MATERIAL SHOWN:

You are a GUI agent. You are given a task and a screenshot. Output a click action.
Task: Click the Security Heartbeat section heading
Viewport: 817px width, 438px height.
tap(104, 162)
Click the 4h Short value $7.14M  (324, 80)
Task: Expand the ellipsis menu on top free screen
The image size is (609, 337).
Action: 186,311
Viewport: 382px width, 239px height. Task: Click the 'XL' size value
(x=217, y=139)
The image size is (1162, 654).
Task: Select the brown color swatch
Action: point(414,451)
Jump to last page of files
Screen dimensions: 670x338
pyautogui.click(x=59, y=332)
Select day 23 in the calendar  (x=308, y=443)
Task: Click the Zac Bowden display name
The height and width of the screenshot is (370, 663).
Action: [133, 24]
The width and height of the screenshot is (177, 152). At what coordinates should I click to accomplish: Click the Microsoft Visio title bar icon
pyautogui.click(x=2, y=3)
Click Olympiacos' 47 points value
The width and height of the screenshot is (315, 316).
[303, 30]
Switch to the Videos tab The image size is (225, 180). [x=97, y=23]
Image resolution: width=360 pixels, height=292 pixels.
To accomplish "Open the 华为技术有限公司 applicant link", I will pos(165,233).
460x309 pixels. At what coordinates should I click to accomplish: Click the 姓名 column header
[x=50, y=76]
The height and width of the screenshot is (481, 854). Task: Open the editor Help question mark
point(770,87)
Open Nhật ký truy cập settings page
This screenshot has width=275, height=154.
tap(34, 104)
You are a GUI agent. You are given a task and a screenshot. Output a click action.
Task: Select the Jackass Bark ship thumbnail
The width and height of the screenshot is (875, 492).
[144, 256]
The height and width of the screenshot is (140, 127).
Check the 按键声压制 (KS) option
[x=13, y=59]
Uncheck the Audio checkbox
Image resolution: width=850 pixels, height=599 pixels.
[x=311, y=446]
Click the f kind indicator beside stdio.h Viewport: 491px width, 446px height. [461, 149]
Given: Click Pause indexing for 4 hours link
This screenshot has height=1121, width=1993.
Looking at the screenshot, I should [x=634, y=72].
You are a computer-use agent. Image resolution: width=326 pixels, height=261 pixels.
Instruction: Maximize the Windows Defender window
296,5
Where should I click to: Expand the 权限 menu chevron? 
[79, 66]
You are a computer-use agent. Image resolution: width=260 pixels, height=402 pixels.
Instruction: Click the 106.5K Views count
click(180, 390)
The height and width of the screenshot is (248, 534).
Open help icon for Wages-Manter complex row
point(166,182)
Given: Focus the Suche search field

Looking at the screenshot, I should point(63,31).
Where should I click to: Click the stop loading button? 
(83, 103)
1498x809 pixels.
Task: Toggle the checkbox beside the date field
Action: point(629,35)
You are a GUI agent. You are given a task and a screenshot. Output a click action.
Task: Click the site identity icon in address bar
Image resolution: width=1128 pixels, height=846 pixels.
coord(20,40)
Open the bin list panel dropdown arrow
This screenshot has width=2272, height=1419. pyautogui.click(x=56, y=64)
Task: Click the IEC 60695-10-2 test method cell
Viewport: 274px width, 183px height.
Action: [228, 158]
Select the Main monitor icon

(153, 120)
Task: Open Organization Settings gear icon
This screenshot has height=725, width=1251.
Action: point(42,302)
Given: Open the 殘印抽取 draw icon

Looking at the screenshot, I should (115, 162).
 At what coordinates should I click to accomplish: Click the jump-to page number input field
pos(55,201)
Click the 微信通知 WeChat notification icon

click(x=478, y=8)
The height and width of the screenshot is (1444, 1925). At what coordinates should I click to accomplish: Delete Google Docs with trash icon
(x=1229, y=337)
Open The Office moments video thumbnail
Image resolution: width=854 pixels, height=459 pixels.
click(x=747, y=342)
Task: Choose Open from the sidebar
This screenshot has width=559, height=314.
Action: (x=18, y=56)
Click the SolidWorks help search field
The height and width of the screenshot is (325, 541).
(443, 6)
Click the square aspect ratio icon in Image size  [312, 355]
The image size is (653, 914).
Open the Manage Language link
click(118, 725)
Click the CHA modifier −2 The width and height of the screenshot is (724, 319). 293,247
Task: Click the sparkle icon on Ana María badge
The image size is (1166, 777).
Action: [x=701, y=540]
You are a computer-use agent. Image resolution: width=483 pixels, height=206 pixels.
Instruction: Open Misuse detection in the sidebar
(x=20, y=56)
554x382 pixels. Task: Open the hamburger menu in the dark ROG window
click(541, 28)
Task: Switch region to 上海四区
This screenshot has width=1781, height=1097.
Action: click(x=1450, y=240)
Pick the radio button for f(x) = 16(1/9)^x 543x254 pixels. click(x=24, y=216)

EXERCISE DIRECTIONS: Copy every row above verbatim, keeping each line unchanged and in its original order.

WRITTEN RESPONSE:
You are a GUI agent. You are given a task and a screenshot. Output a click action.
Task: Click the Security Heartbeat section heading
Viewport: 817px width, 438px height.
tap(104, 162)
Click the 4h Short value $7.14M  (324, 80)
Task: Expand the ellipsis menu on top free screen
The image size is (609, 337).
Action: 186,311
Viewport: 382px width, 239px height. Task: Click the 'XL' size value
(x=217, y=139)
The image size is (1162, 654).
Task: Select the brown color swatch
Action: point(414,451)
Jump to last page of files
Screen dimensions: 670x338
pyautogui.click(x=59, y=332)
Select day 23 in the calendar  (x=308, y=443)
Task: Click the Zac Bowden display name
The height and width of the screenshot is (370, 663).
Action: [133, 24]
The width and height of the screenshot is (177, 152). At what coordinates should I click to accomplish: Click the Microsoft Visio title bar icon
pyautogui.click(x=2, y=3)
Click Olympiacos' 47 points value
The width and height of the screenshot is (315, 316).
[303, 30]
Switch to the Videos tab The image size is (225, 180). [x=97, y=23]
Image resolution: width=360 pixels, height=292 pixels.
To accomplish "Open the 华为技术有限公司 applicant link", I will pos(165,233).
460x309 pixels. At what coordinates should I click to accomplish: Click the 姓名 column header
[x=50, y=76]
The height and width of the screenshot is (481, 854). Task: Open the editor Help question mark
point(770,87)
Open Nhật ký truy cập settings page
This screenshot has width=275, height=154.
tap(34, 104)
You are a GUI agent. You are given a task and a screenshot. Output a click action.
Task: Select the Jackass Bark ship thumbnail
The width and height of the screenshot is (875, 492).
[144, 256]
The height and width of the screenshot is (140, 127).
Check the 按键声压制 (KS) option
[x=13, y=59]
Uncheck the Audio checkbox
Image resolution: width=850 pixels, height=599 pixels.
[x=311, y=446]
Click the f kind indicator beside stdio.h Viewport: 491px width, 446px height. [461, 149]
Given: Click Pause indexing for 4 hours link
This screenshot has height=1121, width=1993.
Looking at the screenshot, I should [x=634, y=72].
You are a computer-use agent. Image resolution: width=326 pixels, height=261 pixels.
Instruction: Maximize the Windows Defender window
296,5
Where should I click to: Expand the 权限 menu chevron? 
[79, 66]
You are a computer-use agent. Image resolution: width=260 pixels, height=402 pixels.
Instruction: Click the 106.5K Views count
click(180, 390)
The height and width of the screenshot is (248, 534).
Open help icon for Wages-Manter complex row
point(166,182)
Given: Focus the Suche search field

Looking at the screenshot, I should point(63,31).
Where should I click to: Click the stop loading button? 
(83, 103)
1498x809 pixels.
Task: Toggle the checkbox beside the date field
Action: point(629,35)
You are a GUI agent. You are given a task and a screenshot. Output a click action.
Task: Click the site identity icon in address bar
Image resolution: width=1128 pixels, height=846 pixels.
coord(20,40)
Open the bin list panel dropdown arrow
This screenshot has width=2272, height=1419. pyautogui.click(x=56, y=64)
Task: Click the IEC 60695-10-2 test method cell
Viewport: 274px width, 183px height.
Action: [228, 158]
Select the Main monitor icon

(153, 120)
Task: Open Organization Settings gear icon
This screenshot has height=725, width=1251.
Action: point(42,302)
Given: Open the 殘印抽取 draw icon

Looking at the screenshot, I should (115, 162).
 At what coordinates should I click to accomplish: Click the jump-to page number input field
pos(55,201)
Click the 微信通知 WeChat notification icon

click(x=478, y=8)
The height and width of the screenshot is (1444, 1925). At what coordinates should I click to accomplish: Delete Google Docs with trash icon
(x=1229, y=337)
Open The Office moments video thumbnail
Image resolution: width=854 pixels, height=459 pixels.
click(x=747, y=342)
Task: Choose Open from the sidebar
This screenshot has width=559, height=314.
Action: (x=18, y=56)
Click the SolidWorks help search field
The height and width of the screenshot is (325, 541).
(443, 6)
Click the square aspect ratio icon in Image size  [312, 355]
The image size is (653, 914).
Open the Manage Language link
click(118, 725)
Click the CHA modifier −2 The width and height of the screenshot is (724, 319). 293,247
Task: Click the sparkle icon on Ana María badge
The image size is (1166, 777).
Action: [x=701, y=540]
You are a computer-use agent. Image resolution: width=483 pixels, height=206 pixels.
Instruction: Open Misuse detection in the sidebar
(x=20, y=56)
554x382 pixels. Task: Open the hamburger menu in the dark ROG window
click(541, 28)
Task: Switch region to 上海四区
This screenshot has width=1781, height=1097.
Action: click(x=1450, y=240)
Pick the radio button for f(x) = 16(1/9)^x 543x254 pixels. click(x=24, y=216)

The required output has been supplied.